Peter Walsh, depois de retornar da Índia, na longa reflexão que pratica enquanto anda pelas ruas e descansa em um banco no Regent’s Park, chega a dizer, talvez motivado por seu ateísmo, que “nada existe fora de nós além de um estado mental”. Essa espécie de renúncia das coisas mundanas é atrelada a uma característica que a própria Virginia Woolf vê em si mesma e a descreve em seus “Diários”: “insubstancializo”, ela diz, “por desconfiar da realidade – de sua banalidade”. Essa “insubstancialização”, de acordo com Alan Pauls, não é “uma síndrome de falta de realidade”, mas um princípio de “crítica” a respeito dela e dos consensos culturais estereotipados que ela muitas vezes representa. Por esse motivo, o processo de “insubstancializar” significa desmantelar esse tecido de convicções preconcebidas e evidenciar que a realidade, tal como a reconhecemos, “pode não ser muito mais que um jogo de aparências”.
Marcante na história, sobretudo pelas badaladas em “círculos plúmbeos” do Big Ben a ditar o ritmo da ação, a experiência do tempo costura esse desfile sutil de caracteres sob o símbolo moderno do inacabado. Como salienta Hélio Salles Gentil, os personagens estão em “busca de si” num jogo de identificações “em que múltiplas perspectivas se cruzam”. Nessas inúmeras vozes que habitam o texto, Pauls chama a atenção para a coexistência de “olhares heterogêneos” e contrastantes, afinal, como afirmou Sally Seton, não sabemos muito das pessoas mais conhecidas, visto que “somos todos prisioneiros”. Nesse sentido, inconteste é a oposição entre Clarissa e Septimus.

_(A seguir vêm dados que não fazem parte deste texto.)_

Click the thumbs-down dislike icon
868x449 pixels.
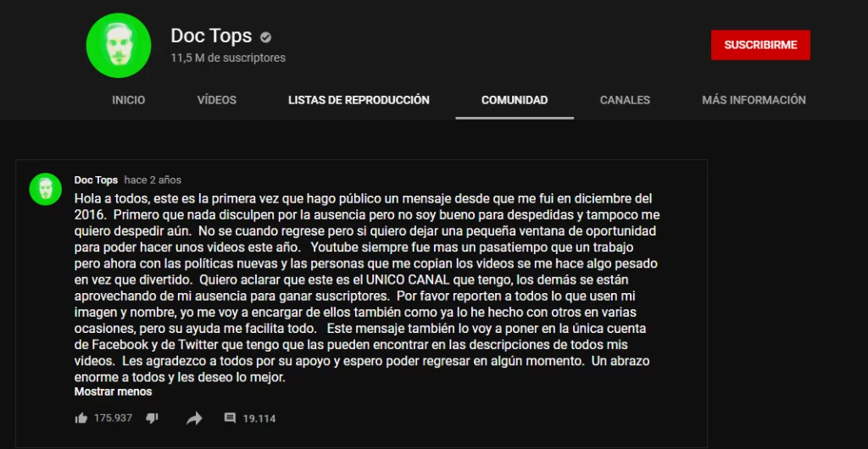[152, 419]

Clarissa Dalloway sentia-se “jovem e velha”, uma “faca afiada”, mas não muito inteligente; “não sabia nada” e, ao mesmo tempo, tinha o “dom de conhecer as pessoas”; era rasa e também astuta, uma típica representante da classe dominante. Já Septimus Warren Smith, o pária, tinha o cérebro perfeito, mas “não conseguia mais sentir nada”. Perdera a noção da realidade, possuía um olhar vago e via mortos em todos os lados, principalmente o amigo combatente Evans. Logo, para ele, a falha devia estar no mundo, embora Sir William Bradshaw tenha dito que não existe loucura, mas “ausência de proporção”. Desprovido de sentimentos, pensava não haver bondade nos homens, nem fé ou caridade, somente o que “serve para aumentar o prazer momentâneo”. Com isso, desceu os degraus rumo ao abismo.
Em “Mrs. Dalloway”, o singelo gesto da vida jamais seria pequeno, pois implica em si a vastidão dos olhares que o compõem. Em Virginia Woolf, conforme pontua Alan Pauls, tudo tende a transformar-se em uma perspectiva, já que tudo ganha voz, consegue ver e é dotado de fala. Mesmo a interseção inusitada do destino desmedido de Septimus à trajetória de Clarissa Dalloway naquele findar de festa não é acidental, mas parte “daquele poder que confere o sabor supremo à existência”.